§ **Prompt**
Lines below that hold the word "αλλά" must be copied in full.

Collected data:
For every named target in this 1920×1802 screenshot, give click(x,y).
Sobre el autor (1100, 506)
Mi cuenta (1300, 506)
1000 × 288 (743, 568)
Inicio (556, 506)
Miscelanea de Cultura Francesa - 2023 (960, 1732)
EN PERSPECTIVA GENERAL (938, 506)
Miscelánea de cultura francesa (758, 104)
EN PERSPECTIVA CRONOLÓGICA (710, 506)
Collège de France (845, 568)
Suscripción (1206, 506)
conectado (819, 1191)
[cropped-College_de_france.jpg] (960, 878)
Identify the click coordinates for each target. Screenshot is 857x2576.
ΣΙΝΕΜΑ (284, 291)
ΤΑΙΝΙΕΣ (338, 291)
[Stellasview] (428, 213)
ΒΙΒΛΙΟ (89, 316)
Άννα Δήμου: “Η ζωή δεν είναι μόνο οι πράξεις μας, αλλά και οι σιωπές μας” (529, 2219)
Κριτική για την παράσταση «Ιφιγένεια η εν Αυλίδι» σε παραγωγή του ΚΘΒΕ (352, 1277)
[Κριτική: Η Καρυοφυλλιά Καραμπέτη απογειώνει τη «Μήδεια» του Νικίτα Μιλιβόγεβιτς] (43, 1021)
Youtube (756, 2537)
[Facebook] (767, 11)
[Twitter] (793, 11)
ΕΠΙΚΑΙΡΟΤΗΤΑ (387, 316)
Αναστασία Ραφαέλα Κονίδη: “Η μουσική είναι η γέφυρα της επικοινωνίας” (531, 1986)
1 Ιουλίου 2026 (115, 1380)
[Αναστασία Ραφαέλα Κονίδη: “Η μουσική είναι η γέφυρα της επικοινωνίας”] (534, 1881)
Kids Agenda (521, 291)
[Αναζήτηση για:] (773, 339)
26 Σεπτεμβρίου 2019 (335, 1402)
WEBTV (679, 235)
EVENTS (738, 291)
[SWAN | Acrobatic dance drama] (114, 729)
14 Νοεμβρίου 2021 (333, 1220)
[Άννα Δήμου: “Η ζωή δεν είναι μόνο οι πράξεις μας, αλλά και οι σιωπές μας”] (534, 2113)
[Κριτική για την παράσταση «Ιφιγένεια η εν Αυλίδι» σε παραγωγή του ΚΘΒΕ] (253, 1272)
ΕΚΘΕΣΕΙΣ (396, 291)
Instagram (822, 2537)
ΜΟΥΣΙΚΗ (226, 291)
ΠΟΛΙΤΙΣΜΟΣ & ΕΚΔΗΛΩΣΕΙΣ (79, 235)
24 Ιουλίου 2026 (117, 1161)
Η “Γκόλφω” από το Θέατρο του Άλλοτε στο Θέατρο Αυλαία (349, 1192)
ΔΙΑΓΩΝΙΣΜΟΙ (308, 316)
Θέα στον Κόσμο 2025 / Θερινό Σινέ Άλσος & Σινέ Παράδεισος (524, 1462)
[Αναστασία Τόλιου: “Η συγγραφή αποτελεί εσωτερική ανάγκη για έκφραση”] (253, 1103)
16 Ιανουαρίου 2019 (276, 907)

§ **Result of the task**
Άννα Δήμου: “Η ζωή δεν είναι μόνο οι πράξεις μας, αλλά και οι σιωπές μας” (529, 2219)
[Άννα Δήμου: “Η ζωή δεν είναι μόνο οι πράξεις μας, αλλά και οι σιωπές μας”] (534, 2113)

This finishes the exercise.